I asked Vaibhav Purandare, a senior associate editor at HT who helped steer the coverage, what he thought about how the newspaper dealt with the parties’ cynical manipulation of the media.
“Both Senas are major political parties, and the battle between them impacts society, so we may like or dislike them, but we cannot ignore news,” said Purandare, also the author of The Sena Story, a history of the party.
“It is a newspaper’s duty to report on social and political strife, and that is what we have done,” he added. “At the same time, in cases where utterances have been very intemperate, not just by leaders of the Senas but any party, we have made the distinction between what is publishable and what isn’t, and downplayed statements or left them out depending on their nature and content.”
Now to turn to the second half of the readers’ critique, which is that the newspaper ought to have passed judgement on the party and its political leaders.
While the newspaper rightly did not pass judgement in its news reports, it had several comment articles on the subject. On February 4, Samar Halarnkar argued on the Comment page that if Mumbai did not speak out now, it would be doomed.
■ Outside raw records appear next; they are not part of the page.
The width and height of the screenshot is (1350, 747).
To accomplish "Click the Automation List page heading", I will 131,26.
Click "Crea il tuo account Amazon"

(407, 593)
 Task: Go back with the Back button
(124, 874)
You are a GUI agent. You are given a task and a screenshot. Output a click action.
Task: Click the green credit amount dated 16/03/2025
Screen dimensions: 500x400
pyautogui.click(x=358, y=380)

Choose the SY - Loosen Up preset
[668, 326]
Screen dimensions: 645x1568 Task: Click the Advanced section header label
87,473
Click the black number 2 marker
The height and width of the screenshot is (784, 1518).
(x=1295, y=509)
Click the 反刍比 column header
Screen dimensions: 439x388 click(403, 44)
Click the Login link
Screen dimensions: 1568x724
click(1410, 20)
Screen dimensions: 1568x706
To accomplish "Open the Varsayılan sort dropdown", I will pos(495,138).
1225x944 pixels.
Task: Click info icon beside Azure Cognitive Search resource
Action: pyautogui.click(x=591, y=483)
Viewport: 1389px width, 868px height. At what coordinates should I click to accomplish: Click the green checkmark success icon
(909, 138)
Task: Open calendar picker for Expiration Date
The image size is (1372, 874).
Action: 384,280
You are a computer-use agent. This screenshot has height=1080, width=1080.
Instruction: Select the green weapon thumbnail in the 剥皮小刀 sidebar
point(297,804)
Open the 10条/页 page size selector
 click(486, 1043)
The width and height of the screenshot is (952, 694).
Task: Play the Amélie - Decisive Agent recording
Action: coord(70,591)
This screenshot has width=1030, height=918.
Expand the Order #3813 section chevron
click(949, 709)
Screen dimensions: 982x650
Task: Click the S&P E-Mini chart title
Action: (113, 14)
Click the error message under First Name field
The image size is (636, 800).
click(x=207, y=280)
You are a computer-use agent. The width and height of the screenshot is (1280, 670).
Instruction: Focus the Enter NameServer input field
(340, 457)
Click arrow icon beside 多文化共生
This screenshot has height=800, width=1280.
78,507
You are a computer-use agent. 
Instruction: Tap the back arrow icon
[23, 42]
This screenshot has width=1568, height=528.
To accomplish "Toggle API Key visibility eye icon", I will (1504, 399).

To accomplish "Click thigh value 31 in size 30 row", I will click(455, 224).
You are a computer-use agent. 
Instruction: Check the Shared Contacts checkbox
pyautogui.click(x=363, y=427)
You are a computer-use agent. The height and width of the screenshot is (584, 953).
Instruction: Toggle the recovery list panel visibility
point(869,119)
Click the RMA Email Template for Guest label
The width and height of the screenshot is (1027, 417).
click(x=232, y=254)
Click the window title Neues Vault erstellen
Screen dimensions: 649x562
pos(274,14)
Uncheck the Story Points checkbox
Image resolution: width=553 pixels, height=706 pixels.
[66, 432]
Then, on February 6, Purandare himself wrote an excellent analytical piece about both the Senas’ cynical manipulation of the Marathi manoos.
In my opinion, even the news coverage had an unmatched depth, revealing the hollowness of the Sena’s rhetoric. One example was a poll, reported on February 5’s front page, which showed that the Marathi manoos wanted jobs, not hate campaigns.
Another was an in-depth article that appeared on February 14 about how neither Sena was doing anything to promote the Marathi language.